Interactive Supercomputing with In-Situ Visualization on Tesla GPUs

Originally published at: https://developer.nvidia.com/blog/interactive-supercomputing-in-situ-visualization-tesla-gpus/

So, you just got access to the latest supercomputer with thousands of GPUs. Obviously this is going to help you a lot with accelerating your scientific calculations, but how are you going to analyze, reduce and visualize this data? Historically, you would be forced to write everything out to disk, just to later read it…

What are the drawbacks of this approach?

The simple answer is: there are no drawbacks.

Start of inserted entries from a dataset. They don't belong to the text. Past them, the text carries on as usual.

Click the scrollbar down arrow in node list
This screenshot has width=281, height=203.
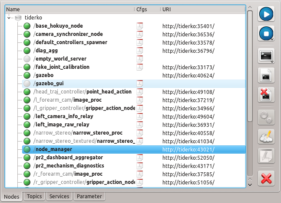(250, 185)
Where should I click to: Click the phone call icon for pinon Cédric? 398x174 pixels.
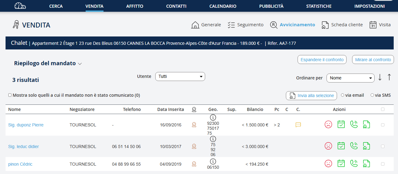pyautogui.click(x=354, y=164)
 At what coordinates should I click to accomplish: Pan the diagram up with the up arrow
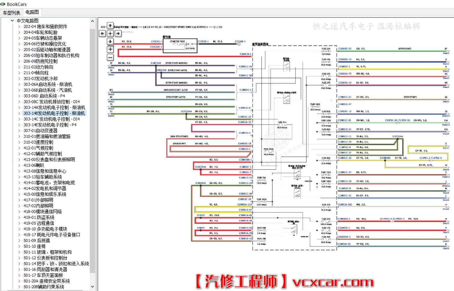[x=110, y=26]
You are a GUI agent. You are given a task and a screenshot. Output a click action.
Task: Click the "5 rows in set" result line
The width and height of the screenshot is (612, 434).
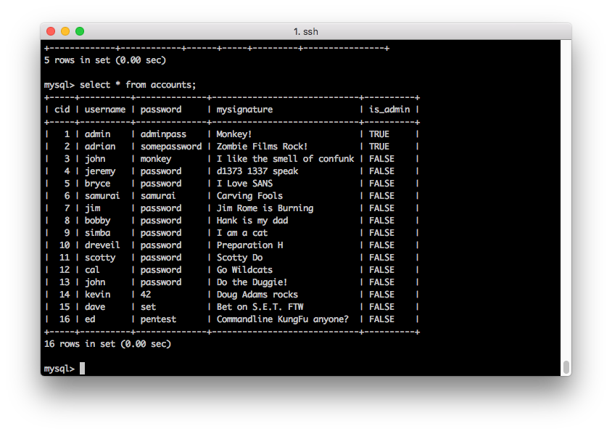104,60
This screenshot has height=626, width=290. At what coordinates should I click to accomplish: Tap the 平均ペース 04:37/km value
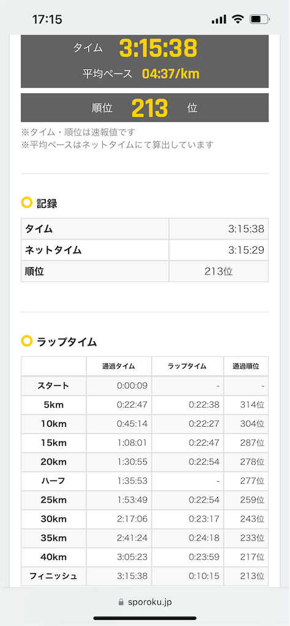[x=171, y=74]
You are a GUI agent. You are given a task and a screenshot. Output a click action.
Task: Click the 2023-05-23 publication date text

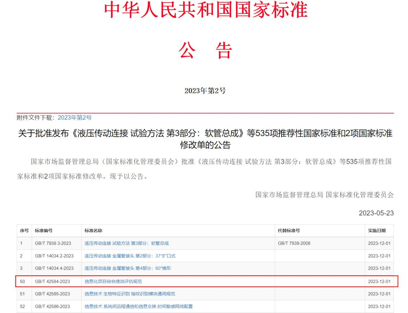376,213
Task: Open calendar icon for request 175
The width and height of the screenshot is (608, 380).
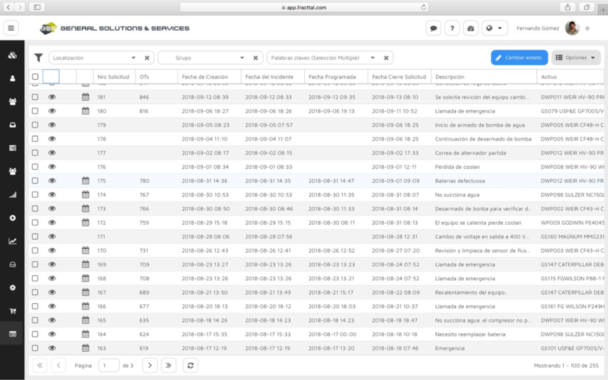Action: [85, 181]
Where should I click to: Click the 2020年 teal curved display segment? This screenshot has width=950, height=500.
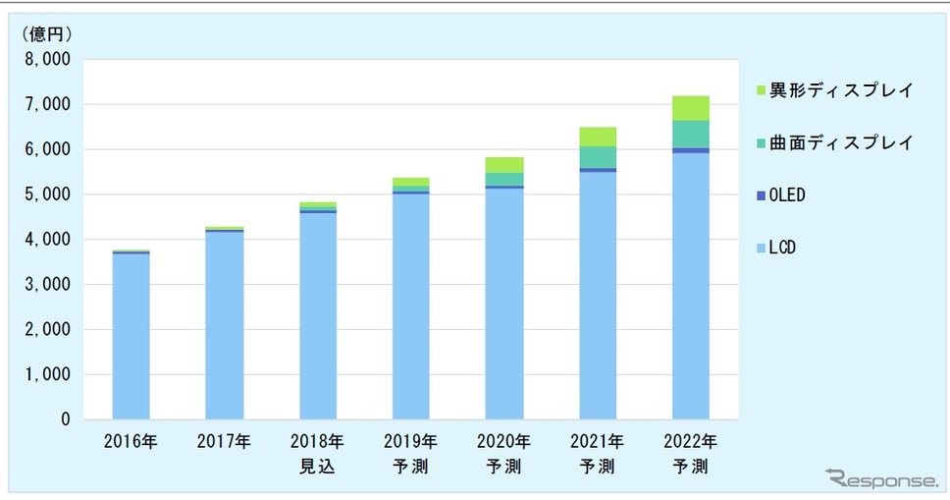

The details depend a bit on what you mean by "this approach":

Enabling rendering on Tesla GPUs doesn't have any noticeable implications in terms of e.g. power consumption, GPU performance etc. And actually, on post-K20 GPUs (K40, K80, .. ) rendering is enabled by default. So no drawback there.

Context management via X server does require an extra process on your system. In most cases, this is a non-issue, but some HPC centers are hesitant to enable this for various reasons. If that's the case, we'd like to hear about this and help address it. Also, with our latest drivers we support OpenGL context management via EGL, which makes the X server largely unnecessary (see https://devblogs.nvidia.com...

And as pointed out in the article, you will need a remoting solution, to get the rendered frames off the HPC system. Again, this shouldn't be a real issue, as most HPC centers have remote visualization software setup anyway for their users. All that's needed is to enable this solution on the actual HPC system.

Finally, in-situ visualization means that some cycles are spent on visualization rather than on your simulation. The exact cost obviously depends on your use case but it is often offset by the time saved avoiding lots of disk IO or a dedicated post-processing runs.